Эллери изо всех сил постаралась скрыть досаду – ну как он только смог догадаться об этом?
– Вот что, – она постаралась придать голосу небрежность. – Полагаю, что после всего, что с нами произошло, теперь ты уже можешь обходиться без титулов, обращаясь ко мне.
– А что с нами еще произошло? – Бродяга выглядел заинтересованным. – Есть еще что-то, что я упустил, будучи в беспамятстве?
Она поборола в себе желание отвесить ему хорошую затрещину.
Словно почувствовав ее состояние, наемник проговорил другим тоном:
– Хорошо, как пожелаешь. Принцесса, – добавил он, и она с упавшим сердцем поняла, что выкрикнутое им в спину обращение не прошло мимо его ушей.
– Надеюсь, это открытие не заставило тебя ни о чем пожалеть, – тихо произнесла королевская дочь, внимательно наблюдая за ним.
Он слабо качнул головой.
– Я давно уже догадался.
– Полагаю, нет смысла спрашивать, как? – недоверчиво спросила собеседница.
– Я не выдаю профессиональных секретов, – мужчина вновь качнул головой с нарочито важным видом, и девушка не сдержалась и хихикнула.
Нахмурившийся взгляд наемника красноречиво свидетельствовал, что он счел ее поступок насмешкой над его видом. И тут Эллери наконец-то открыто рассмеялась, выплескивая накопившиеся за эти дни напряжение.
Воин поначалу хотел что-то сказать, возмутиться, но при звуке радостного звонкого смеха, рассыпавшегося по комнате точно солнечные бусины, при виде смеющихся глаз девушки, сам не зная почему, вдруг сдержался. Легкая улыбка тронула полные мужские губы, и при виде этого зрелища Эллери вдруг почувствовала, словно в разделяющей их стене рухнул первый камушек.
Тот день принцессе запомнился надолго.
Солнце уже начало клониться к горизонту, когда утомленная Эллери наполнила твердыми комьями каши деревянную миску и поднесла к сидящему на кровати наемнику.

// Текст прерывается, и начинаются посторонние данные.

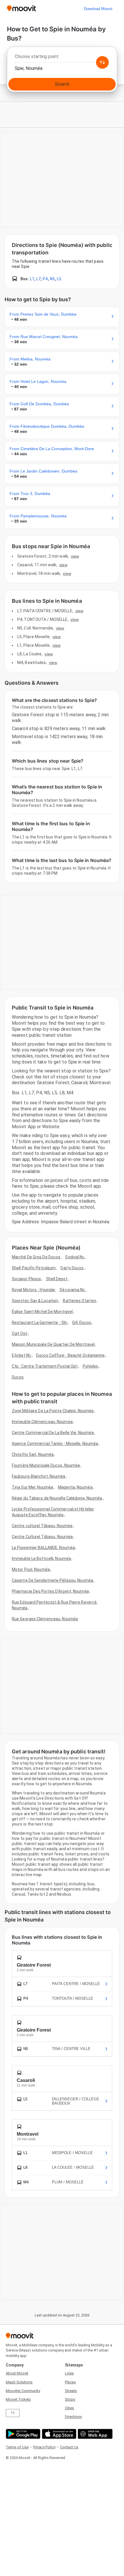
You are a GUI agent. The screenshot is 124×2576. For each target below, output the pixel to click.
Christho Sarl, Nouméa (33, 1454)
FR (12, 2412)
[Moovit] (21, 8)
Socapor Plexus (26, 1279)
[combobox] (62, 58)
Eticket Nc (21, 1355)
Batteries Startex (79, 1300)
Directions (73, 2416)
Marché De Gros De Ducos (36, 1257)
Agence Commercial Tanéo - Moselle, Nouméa (55, 1443)
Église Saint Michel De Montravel (42, 1311)
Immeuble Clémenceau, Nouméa (42, 1421)
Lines (69, 2373)
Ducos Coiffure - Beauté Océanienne (70, 1355)
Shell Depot (56, 1279)
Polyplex (90, 1366)
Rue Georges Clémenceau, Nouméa (45, 1619)
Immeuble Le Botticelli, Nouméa (41, 1558)
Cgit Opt (19, 1333)
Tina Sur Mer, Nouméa (32, 1487)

– Это первое блюдо, которое я когда-либо готовила в своей жизни, – горделиво похвасталась она.
Он с задумчивым видом оглядел предложенное ему яство, осторожно отломил крохотный кусочек и с заметной опаской отправил его в рот.
– Ну как?
Мужчина прожевал, прислушался к своим ощущениям и только потом проглотил.
– Довольно сносно.
– И это все? – оскорбилась Эллери.
– За исключением того, что ты забыла добавить соль, хотя я и напоминал тебе об этом несколько раз, – есть можно.
Вместо того чтобы возмутиться этой сомнительной похвалой, девушка вдруг вспыхнула смущением и неожиданно промолчала.
Она вспомнила, как утром этого дня попыталась накормить мужчину неуклюжим подобием на снадобье, о котором слышала когда-то от Ниньи. Вооружившись смутными воспоминаниями о картинке, встреченной в старой лекарской книге, она зашла в чащу перед домом и принялась искать растение, которое ей тогда показывала няня. Спустя час хождения по лесу поиски, наконец, увенчались успехом. Нарвав полную охапку продолговатых душистых листьев, девушка вернулась в дом, окрыленная находкой. Тщательно размельчив их в ступке, добавила воды и от души сыпанула вкусно пахнущий порошок, по запаху напомнивший ей шафран.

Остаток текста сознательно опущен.